Chapter Outline

I. Ecology as Scientific Form of Conservation

Discussion Questions

1. Contrast the assumptions underlying the scientific approaches to ecology of Ellen Swallow, Frederic Clements, A. G. Tansley, and Nathan Hare.

2. How does Henry Gleason challenge Clements' concept of organismic ecology? Compare Gleason's arguments for shifting plant associations with those of Pickett and White on patch dynamics. What assumptions about nature underlie these approaches to ecology?

3. How do Raymond Lindeman and Eugene Odum expand on Tansley's concept of the ecosystem. What assumptions about nature underlie their approaches?

4. Describe the role that Clements' organismic ecology played in government's response to the catastrophic 1930s "dust bowl." Which agencies were boosted most during this period? Are similar events likely to have the same effect today?

5. Compare Gifford Pinchot's utilitarian conservation ethic with Aldo Leopold's land ethic (i.e. examine Leopold's A-B cleavage). On what kinds of assumptions does Leopold's ethic rest? Do you agree with the thesis that Leopold's land ethic is the best foundation for a contemporary ecological view?

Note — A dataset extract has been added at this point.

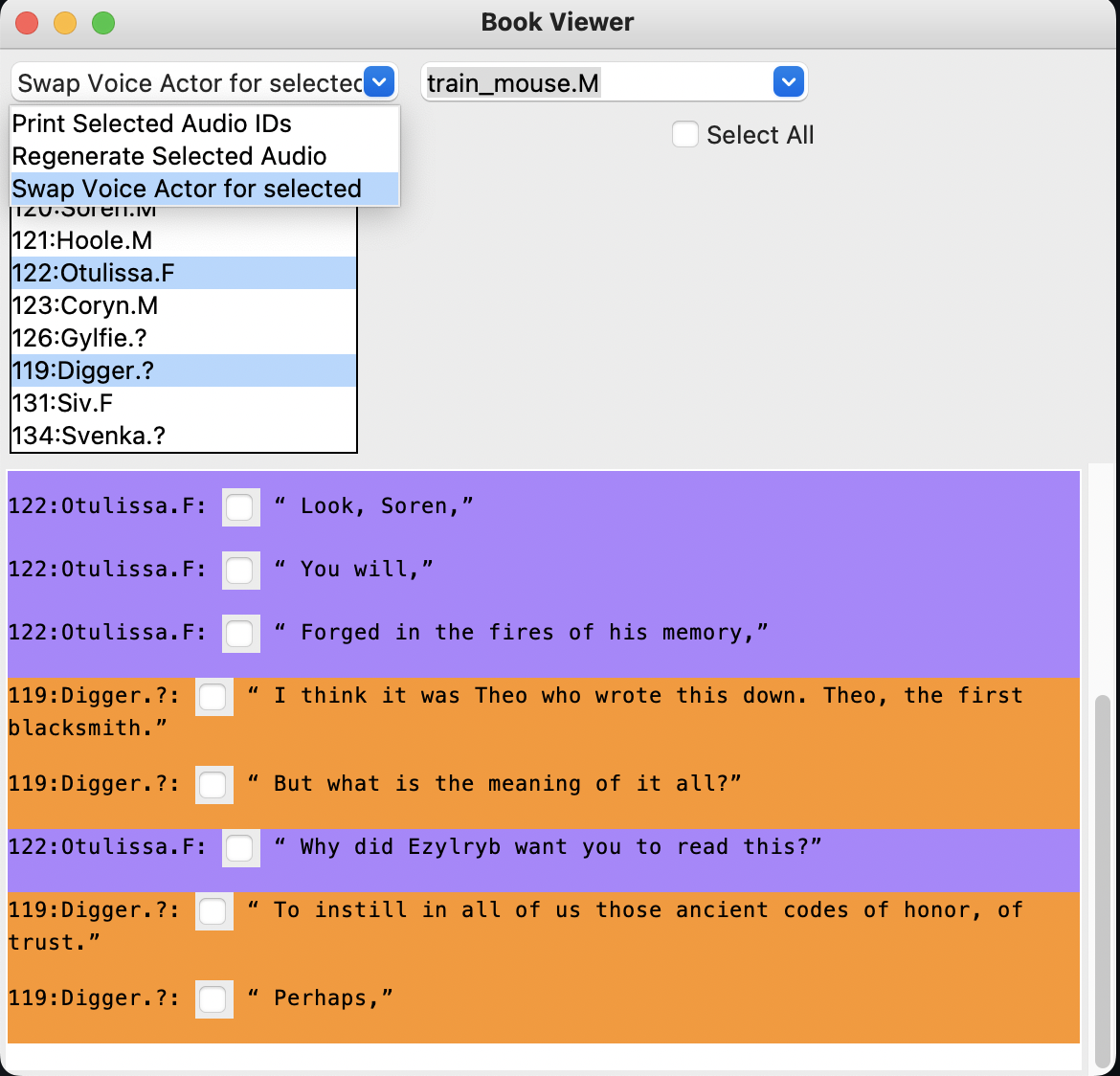
Task: Enable the Select All checkbox
Action: pos(685,135)
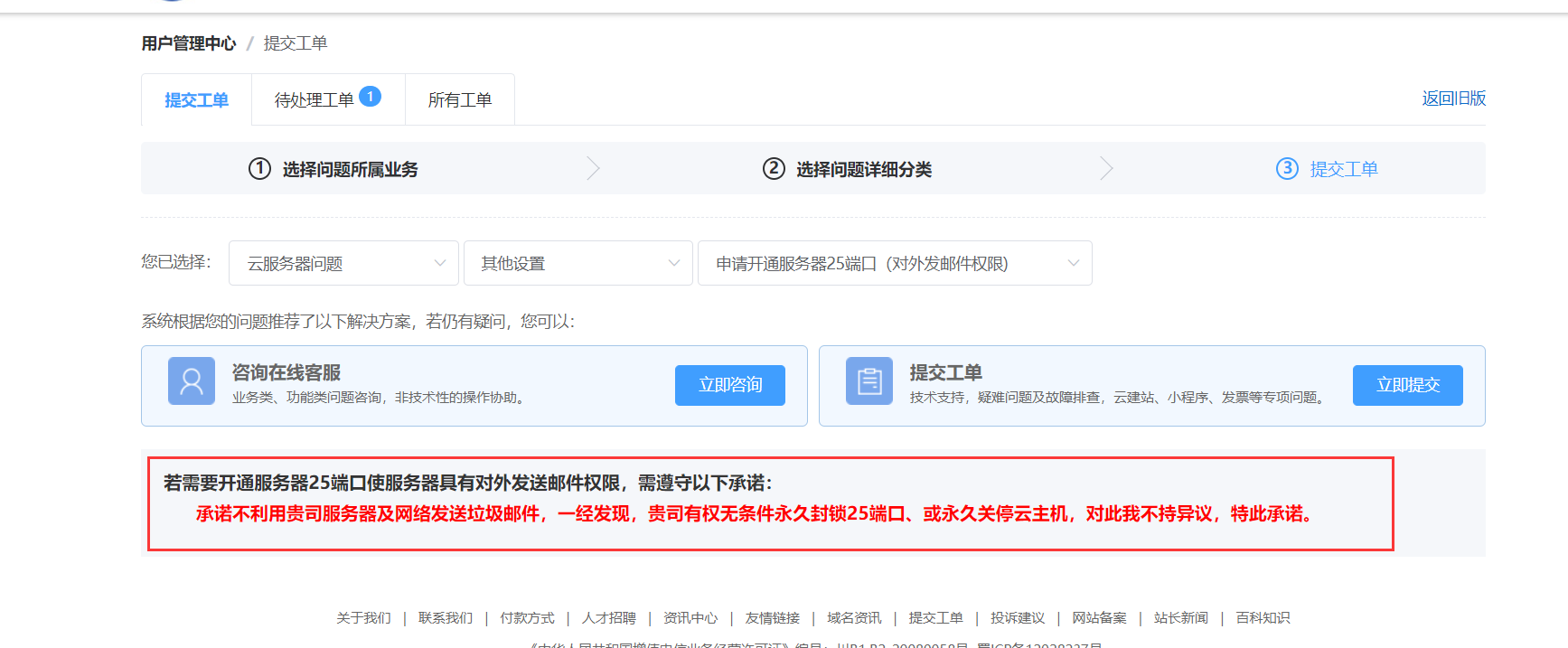Open the 关于我们 footer link
1568x648 pixels.
(x=363, y=618)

6. What problems do the different approaches to the science of ecology discussed in this chapter raise for environmental historians? For resource managers? For policy makers?

7. How do metaphors such as organism, machine, and chaos when used by scientists affect the resulting science? How do they affect popular culture? What ethical assumptions about the behavior of humans toward nature are implied by these metaphors? Can science ever rid itself of metaphor?